Lyons, sometimes called "the father" of the Navy SEALs' Red Cell counter-terror unit, also fingered Mousavi for the 1988 truck bombing of the U.S. Navy's Fleet Center in Naples, Italy, that killed five persons, including the first Navy woman to die in a terrorist attack.

Bob Baer agrees that Mousawi, who has been celebrated in the West for sparking street demonstrations against the Teheran regime since he lost the elections, was directing the overall 1980s terror campaign.
He may have had a change of heart, but he was clearly one of the Guardian Council's chosen few to run for President, so he would have been amenable to continuing their policies. The thuggish way they've handled matters since has changed Mousavi's role and that of the regime itself.

President Obama is giving a press conference and taking questions.
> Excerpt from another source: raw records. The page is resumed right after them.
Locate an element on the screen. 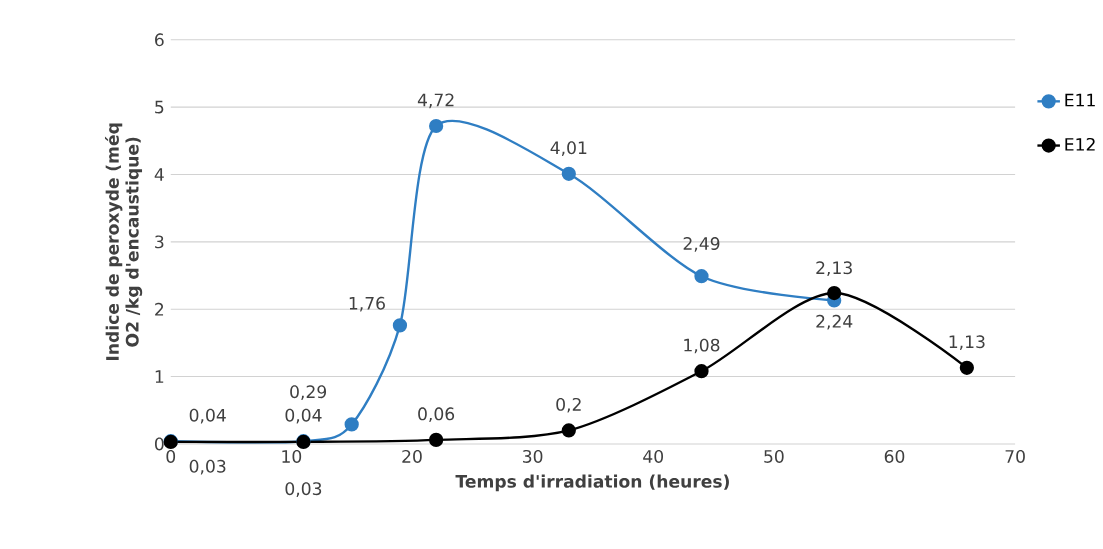 The height and width of the screenshot is (549, 1103). x-tick-label: 60 is located at coordinates (894, 456).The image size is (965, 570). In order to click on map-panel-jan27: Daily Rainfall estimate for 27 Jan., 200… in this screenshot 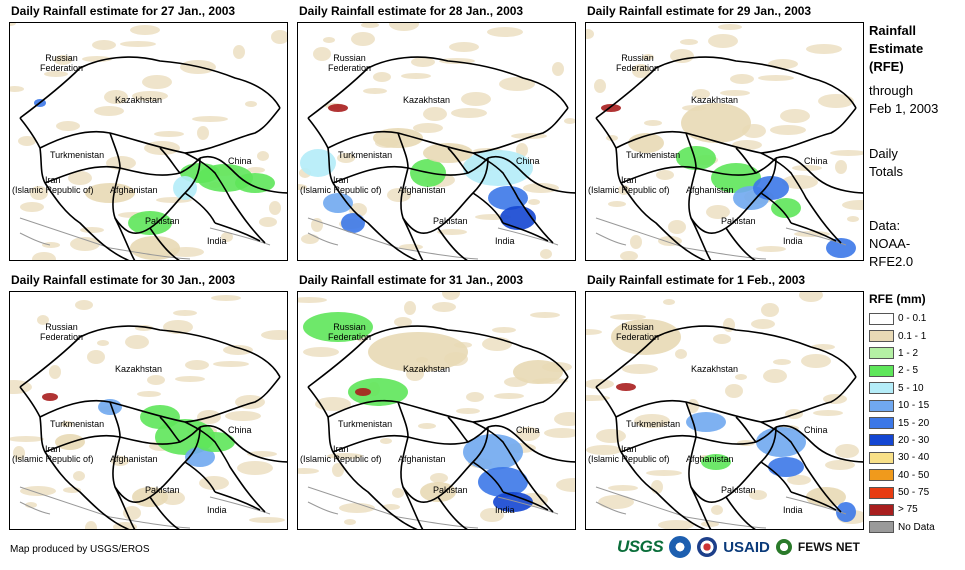, I will do `click(148, 132)`. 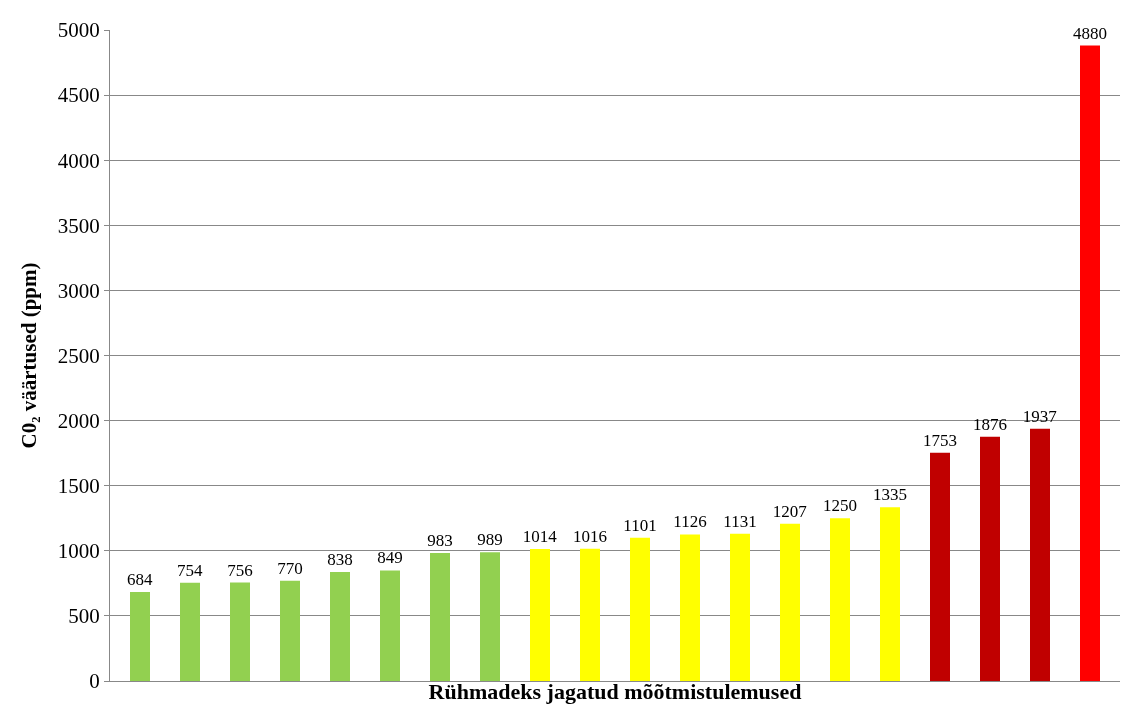 I want to click on data-label: 1016, so click(x=590, y=536).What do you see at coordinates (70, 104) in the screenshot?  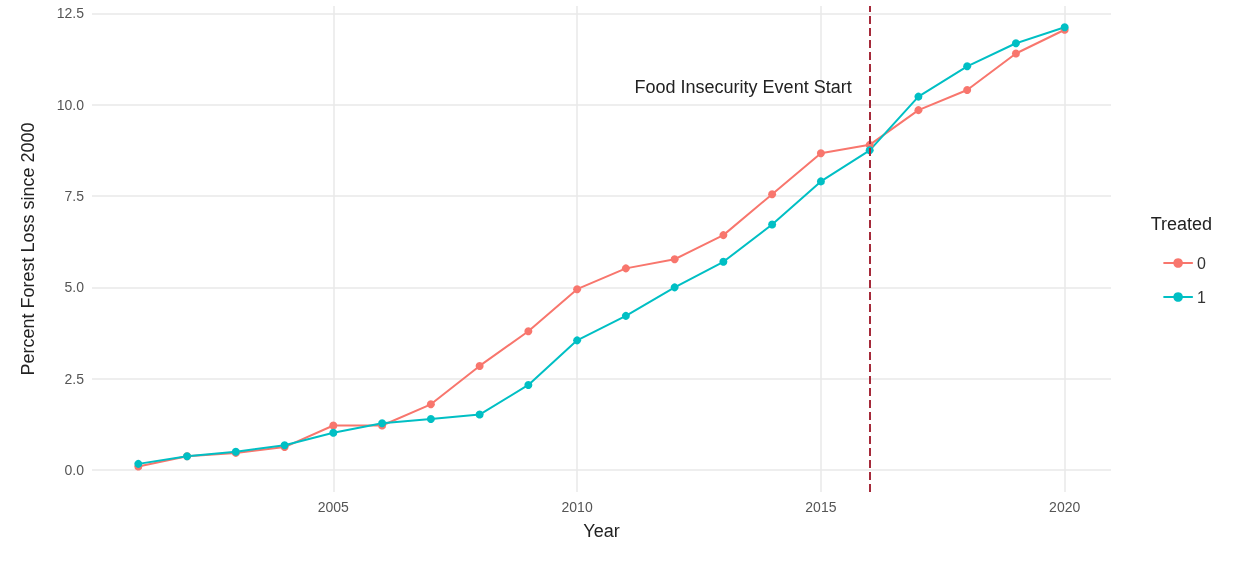 I see `y-tick-label: 10.0` at bounding box center [70, 104].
In his prepared comments, he noted that the Iranian claims that the US is instigating the protests is patently false. His prepared comments are pretty good, but then decides to use the term "extraordinary debate" to describe the ongoing situation there.

Extraordinary debate?

People are being murdered by the regime in cold blood (and being asked to pay for the "privilege" of being murdered to boot). and that's debate? Sorry, but it was an extremely poor choice of words.

This isn't a debate. It's a struggle for power between an entrenched regime that wants to retain all the power for itself, and the rest of the Iranian people who have finally seen the veil lifted on the totalitarianism of the Iranian political system. The election didn't matter, because the outcome was predetermined. It was rigged.

Iranian soccer players who wore green armbands in solidarity with Mousavi have apparently been punished for that action. They have been "retired."
According to the pro-government newspaper Iran, four players – Ali Karimi, 31, Mehdi Mahdavikia, 32, Hosein Ka’abi, 24 and Vahid Hashemian, 32 – have been “retired” from the sport after their gesture in last Wednesday’s match against South Korea in Seoul.

They were among six players who took to the field wearing wristbands in the colour of the defeated opposition candidate Mir Hossein Mousavi, which has been adopted by demonstrators who believe the 12 June election was stolen.

Most of the players obeyed instructions to remove the armwear at half-time, but Mahdavikia wore his green captain’s armband for the entire match. The four are also said to have been banned from giving media interviews.
Also, there's a new video out that shows Ahmadinejad and mullahs discussing items in Farsi. The translations so far speak to laying the groundwork for the events we've seen unfolding.

Farsi translators need to get their hands on this. If true, it shows the determination of Ahmadinejad and the mullahs to thwart the will of the people of Iran and pursue their own agenda.

Iran is scheduling Ahmadinejad's "swearing in". Tin hat dictators do not get sworn in. They take power and the people have no choice.

That's what happened. Stop treating Iran as though it is a representative democracy; it never was. It was a totalitarian regime that used elections to give it a veneer of legitimacy, and the veneer has been shorn off by the thuggist tactics of Ahmadinejad and his co-religionists.